### EXERCISES TO COMPLETE
**1)** In the essay about the Barbie film, what did the writer's classmate at Stanford call the film?
**2)** The essay about the Barbie film says the economics of staying in a job don't work for women. List every reason it gives for this.
**3)** Pick up the essay about the Barbie film after its final sentence and keep writing it.

### SOURCE DOCUMENT
Based on this experience, not uncommon in this big wide world of ours, I have mixed feelings about the hype surrounding the film. What the ardent feminists in the western world are missing is the intersectionality between enforced femininity, colonialism and racism. What Barbie sowed in girls like me across the third world was a feeling of inferiority – not to men, but to white women. I do realise now that I was amongst the fortunate few to have any kind of toys. Or a childhood for that matter.

There were girls in Rajasthan walking 10 miles a day to fetch water; there were others who were looking after younger siblings and cooking while their mothers worked in paddy fields. At least I had the luxury of a childhood: even though it was Barbie-less. So what is it about a doll that perches on tiptoe, always about to topple over in the direction of her too-big boobs that makes it to the intellectual heights of the New Yorker?

It is the sad fact that feminists in the western world have not had a movie to write about for many decades. Or a cause to rally around, since the me-too movement in 2017. By bonding over a doll that has been a universal childhood experience for girls in their world, they seek to make sense of their own reality. A classmate of mine at Stanford called the film ‘a religious experience.’ She is a Harvard undergrad – as articulate and intelligent as they come – so I am pretty sure she had solid reasons to feel that way. Through Barbie she was re-living her own unfulfilled potential.

She was traveling with Barbie from a fantasy world that had been sold to her and the real world which was patriarchal and not as kind. American women are particularly affected by the promise/potential of education in the developed world where they are told they can achieve pretty much what they want and the rude reality they face after getting married and having children.

There are too many aborted careers to count. So American women who seem to have it all, including Barbie, often end up in middle age, bitter that they did not achieve their potential in the real world. Women have had to give up careers because the economics of staying on in a job just don’t work. Childcare is too expensive, the hours too long and unforgiving and families too scattered to support them.

### Collected data entries

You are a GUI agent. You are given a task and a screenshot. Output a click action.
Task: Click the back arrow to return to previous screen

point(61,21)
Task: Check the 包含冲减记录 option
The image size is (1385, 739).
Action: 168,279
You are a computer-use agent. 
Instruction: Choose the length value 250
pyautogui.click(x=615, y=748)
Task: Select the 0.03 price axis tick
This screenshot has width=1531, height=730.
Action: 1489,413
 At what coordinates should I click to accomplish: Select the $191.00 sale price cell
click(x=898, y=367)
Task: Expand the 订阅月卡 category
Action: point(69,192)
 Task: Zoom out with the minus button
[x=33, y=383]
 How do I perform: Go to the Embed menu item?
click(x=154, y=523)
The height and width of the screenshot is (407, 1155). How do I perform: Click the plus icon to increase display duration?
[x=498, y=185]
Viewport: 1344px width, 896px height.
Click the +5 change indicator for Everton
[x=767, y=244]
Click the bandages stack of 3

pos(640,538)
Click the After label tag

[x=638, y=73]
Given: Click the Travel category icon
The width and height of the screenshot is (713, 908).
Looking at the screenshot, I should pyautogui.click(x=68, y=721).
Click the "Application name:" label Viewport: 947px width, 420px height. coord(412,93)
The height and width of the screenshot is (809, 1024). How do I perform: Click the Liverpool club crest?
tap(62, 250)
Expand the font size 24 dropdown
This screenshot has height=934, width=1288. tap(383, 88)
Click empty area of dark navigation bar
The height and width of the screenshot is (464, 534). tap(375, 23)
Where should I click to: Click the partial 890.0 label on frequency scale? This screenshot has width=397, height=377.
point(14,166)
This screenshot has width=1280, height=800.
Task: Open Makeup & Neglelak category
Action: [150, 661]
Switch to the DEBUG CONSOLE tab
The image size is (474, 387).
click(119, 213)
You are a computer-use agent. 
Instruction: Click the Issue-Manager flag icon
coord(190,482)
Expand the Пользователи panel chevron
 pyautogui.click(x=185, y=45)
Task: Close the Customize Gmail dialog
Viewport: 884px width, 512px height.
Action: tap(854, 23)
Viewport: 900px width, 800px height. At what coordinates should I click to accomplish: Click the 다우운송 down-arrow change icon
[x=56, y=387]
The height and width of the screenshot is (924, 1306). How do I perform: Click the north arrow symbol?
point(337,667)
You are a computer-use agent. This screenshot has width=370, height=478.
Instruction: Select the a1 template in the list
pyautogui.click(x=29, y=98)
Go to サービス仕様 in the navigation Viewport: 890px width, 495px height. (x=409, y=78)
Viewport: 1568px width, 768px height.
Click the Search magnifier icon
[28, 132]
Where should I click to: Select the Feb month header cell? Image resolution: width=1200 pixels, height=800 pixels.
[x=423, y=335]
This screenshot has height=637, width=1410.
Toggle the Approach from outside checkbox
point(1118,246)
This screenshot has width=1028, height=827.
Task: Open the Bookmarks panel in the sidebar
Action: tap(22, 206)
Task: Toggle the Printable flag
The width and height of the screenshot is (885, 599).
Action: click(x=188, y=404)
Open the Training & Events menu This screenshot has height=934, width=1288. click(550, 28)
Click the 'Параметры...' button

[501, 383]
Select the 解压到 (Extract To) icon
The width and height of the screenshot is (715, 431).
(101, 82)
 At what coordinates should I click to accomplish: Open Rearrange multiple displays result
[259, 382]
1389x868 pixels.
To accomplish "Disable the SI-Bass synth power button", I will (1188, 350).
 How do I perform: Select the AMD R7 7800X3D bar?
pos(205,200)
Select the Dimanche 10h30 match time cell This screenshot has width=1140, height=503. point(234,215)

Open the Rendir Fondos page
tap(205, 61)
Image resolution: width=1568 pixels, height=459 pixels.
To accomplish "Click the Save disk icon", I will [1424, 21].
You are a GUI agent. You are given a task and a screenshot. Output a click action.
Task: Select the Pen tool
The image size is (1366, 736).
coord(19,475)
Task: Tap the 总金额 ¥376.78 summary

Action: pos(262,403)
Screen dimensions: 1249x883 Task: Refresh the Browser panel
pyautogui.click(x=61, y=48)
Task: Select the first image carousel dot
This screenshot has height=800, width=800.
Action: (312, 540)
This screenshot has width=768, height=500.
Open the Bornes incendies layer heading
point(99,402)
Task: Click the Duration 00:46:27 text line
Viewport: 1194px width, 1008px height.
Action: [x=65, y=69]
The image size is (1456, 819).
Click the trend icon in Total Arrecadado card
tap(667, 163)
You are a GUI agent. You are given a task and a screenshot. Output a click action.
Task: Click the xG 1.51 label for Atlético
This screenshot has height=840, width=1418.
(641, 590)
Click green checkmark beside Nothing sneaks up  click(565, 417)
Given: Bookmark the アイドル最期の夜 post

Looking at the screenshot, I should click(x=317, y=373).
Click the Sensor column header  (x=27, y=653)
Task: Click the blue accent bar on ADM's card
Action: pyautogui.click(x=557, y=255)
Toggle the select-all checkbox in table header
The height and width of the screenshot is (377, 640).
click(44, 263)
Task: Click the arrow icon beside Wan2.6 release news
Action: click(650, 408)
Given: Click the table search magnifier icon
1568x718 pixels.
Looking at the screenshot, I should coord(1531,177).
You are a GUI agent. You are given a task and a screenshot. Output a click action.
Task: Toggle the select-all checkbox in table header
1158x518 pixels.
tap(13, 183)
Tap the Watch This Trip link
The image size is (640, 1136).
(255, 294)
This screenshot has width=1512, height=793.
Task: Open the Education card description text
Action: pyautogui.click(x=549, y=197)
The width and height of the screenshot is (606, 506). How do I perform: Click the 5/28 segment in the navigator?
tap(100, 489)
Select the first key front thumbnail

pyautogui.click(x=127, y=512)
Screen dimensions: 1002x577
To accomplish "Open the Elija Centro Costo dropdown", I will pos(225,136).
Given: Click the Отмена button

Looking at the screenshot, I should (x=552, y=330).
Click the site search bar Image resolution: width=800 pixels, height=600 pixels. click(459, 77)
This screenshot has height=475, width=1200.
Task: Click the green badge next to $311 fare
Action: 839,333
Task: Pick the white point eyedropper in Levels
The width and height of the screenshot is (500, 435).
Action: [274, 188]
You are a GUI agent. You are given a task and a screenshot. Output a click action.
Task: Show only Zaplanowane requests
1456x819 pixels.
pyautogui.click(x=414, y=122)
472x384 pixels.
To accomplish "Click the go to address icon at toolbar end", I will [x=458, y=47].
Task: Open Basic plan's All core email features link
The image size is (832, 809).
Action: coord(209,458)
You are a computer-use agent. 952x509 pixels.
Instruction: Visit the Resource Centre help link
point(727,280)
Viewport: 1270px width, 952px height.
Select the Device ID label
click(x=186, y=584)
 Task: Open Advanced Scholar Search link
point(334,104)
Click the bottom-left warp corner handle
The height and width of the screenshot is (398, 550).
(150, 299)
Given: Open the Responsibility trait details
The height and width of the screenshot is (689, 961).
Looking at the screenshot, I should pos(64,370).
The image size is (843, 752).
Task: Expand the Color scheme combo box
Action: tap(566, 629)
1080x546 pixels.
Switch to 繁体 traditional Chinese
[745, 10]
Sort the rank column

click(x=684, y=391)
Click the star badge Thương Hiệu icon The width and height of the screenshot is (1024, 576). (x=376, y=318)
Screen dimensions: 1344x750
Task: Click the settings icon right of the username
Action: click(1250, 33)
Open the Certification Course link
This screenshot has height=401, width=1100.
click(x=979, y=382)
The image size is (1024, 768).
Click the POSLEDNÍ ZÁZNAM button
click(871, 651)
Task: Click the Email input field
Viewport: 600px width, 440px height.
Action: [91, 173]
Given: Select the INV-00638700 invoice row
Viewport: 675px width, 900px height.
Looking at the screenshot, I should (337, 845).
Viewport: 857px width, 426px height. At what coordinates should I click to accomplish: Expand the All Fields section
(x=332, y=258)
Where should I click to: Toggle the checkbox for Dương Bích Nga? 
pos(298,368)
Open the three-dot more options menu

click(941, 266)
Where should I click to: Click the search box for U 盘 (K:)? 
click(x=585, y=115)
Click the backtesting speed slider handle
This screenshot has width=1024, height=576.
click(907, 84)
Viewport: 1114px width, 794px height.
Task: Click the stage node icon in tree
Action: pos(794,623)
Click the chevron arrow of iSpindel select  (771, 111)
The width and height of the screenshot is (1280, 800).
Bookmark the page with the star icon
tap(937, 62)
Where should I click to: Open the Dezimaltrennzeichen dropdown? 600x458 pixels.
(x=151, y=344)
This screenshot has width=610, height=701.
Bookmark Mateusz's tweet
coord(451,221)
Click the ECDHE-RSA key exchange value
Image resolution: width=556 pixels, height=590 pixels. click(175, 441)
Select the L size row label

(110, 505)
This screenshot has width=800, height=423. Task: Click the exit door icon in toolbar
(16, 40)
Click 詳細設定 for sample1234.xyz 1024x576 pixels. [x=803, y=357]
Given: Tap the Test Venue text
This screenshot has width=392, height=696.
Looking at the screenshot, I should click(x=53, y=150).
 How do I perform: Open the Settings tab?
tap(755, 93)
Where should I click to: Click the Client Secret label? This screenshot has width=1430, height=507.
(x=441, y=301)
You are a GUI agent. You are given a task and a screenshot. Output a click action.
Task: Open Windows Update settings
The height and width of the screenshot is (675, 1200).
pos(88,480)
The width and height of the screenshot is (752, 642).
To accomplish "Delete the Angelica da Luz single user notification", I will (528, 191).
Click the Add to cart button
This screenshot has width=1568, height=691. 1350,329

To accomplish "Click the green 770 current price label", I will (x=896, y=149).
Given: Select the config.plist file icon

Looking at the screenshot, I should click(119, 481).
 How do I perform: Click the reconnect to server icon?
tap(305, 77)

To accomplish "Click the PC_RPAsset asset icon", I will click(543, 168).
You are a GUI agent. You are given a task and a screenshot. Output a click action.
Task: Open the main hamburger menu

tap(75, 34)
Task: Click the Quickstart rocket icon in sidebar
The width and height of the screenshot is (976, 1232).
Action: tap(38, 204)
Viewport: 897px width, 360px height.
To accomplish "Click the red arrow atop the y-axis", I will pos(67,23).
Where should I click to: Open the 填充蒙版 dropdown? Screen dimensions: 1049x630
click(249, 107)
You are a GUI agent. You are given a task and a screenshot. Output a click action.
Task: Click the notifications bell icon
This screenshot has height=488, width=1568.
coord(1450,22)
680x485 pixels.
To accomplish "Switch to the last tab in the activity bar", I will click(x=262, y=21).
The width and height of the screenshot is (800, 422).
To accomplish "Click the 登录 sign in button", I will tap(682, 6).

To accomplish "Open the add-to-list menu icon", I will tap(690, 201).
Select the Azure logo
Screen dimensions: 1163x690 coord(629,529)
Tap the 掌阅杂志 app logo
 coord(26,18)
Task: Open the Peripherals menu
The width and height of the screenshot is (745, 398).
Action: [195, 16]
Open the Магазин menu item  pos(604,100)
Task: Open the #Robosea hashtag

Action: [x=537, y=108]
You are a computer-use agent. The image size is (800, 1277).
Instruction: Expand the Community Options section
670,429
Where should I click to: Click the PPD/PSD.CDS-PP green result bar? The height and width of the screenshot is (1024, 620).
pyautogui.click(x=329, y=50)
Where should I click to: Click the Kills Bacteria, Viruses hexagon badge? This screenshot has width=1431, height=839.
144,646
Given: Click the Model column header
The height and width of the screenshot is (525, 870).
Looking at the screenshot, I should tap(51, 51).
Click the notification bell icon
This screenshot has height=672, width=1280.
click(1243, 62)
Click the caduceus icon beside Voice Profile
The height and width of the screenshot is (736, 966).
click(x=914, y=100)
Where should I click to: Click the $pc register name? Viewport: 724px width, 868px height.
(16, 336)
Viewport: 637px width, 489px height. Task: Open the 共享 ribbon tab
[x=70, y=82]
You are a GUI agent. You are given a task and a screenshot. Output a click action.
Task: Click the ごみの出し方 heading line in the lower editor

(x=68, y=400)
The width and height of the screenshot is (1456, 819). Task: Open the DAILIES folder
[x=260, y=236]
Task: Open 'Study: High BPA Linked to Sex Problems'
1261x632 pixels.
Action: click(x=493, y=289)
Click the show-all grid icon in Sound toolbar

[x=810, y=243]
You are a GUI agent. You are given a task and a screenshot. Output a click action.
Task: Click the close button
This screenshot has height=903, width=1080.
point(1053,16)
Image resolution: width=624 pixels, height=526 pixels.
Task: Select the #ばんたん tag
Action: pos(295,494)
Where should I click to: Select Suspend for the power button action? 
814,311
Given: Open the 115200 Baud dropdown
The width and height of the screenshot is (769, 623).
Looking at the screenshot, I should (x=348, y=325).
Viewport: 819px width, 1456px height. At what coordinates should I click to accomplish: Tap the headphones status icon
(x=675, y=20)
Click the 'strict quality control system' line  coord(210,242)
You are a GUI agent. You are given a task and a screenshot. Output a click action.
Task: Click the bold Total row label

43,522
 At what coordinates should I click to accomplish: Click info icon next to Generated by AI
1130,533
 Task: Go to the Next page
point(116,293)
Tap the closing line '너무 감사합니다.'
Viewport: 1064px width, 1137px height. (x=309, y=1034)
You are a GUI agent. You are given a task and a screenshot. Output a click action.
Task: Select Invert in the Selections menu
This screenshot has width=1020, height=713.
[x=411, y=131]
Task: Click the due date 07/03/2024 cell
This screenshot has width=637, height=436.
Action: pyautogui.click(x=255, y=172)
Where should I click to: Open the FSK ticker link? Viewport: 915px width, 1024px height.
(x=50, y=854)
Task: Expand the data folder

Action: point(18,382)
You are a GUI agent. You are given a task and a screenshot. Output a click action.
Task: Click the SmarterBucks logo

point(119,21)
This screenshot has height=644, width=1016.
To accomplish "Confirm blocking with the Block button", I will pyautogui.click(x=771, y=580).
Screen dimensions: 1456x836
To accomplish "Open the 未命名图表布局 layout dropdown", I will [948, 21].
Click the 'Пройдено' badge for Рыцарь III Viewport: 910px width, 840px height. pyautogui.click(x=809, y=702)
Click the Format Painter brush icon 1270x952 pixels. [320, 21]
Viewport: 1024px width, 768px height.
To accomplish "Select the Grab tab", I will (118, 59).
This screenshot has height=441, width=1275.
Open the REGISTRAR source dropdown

### ANSWER LIST
**1)** 'A religious experience.'

**2)**
Childcare is too expensive.
The hours are too long and unforgiving.
Families are too scattered to support them.

**3)**
My friend was re-living her own reality through Barbie. The dream world of her childhood and youth when she was the centre of the world contrasted with the real world where men got ahead regardless of talent, because the dice was loaded in their favour. I have another quarrel with the debate as it appears in American media. By focusing solely on the feminist/patriarchy angle, it neglects a whole genre of movies and books that deal with fantasy vs reality. Essentially the Barbie film is about stepping out of a utopian existence and finding that reality is not what it seems or is imagined.

From the Stepford Wives to the Little Mermaid, the sinister truth of the real world is not pleasant. This dialectic between fantasy and reality has fascinated us since Eve tempted Adam with the apple. Paradise was lost but something real was attained and we live that reality to this day.

For me, the film explores this divide very cleverly. The pink fluff disguises the serious message but it is there for all to see. If you imagine Barbie, not as Barbie but as a wetsuit clad figure in a sci-fi film, the parallel with Matrix, 1984 and Westworld is very clear.

Where does fantasy end and reality begin? Reality brings pain with it and yet it has to be embraced because it is the truth. The little Mermaid gave up her underwater paradise and the Barbie film ends with her going to a doctor, presumably to transition to the real world. The triumph of feminism for me is that here is a female director who has made a film close to her heart, done it with flair and walked away with a cool billion dollars at the box office. Without so much as a wobble on her high heels. All power to you Greta Gerwig.

(The writer is a 2022 DCI Fellow at Stanford University USA. She lives in London and is the author of East or West: An NRI mum’s manual on bringing up desi children overseas.)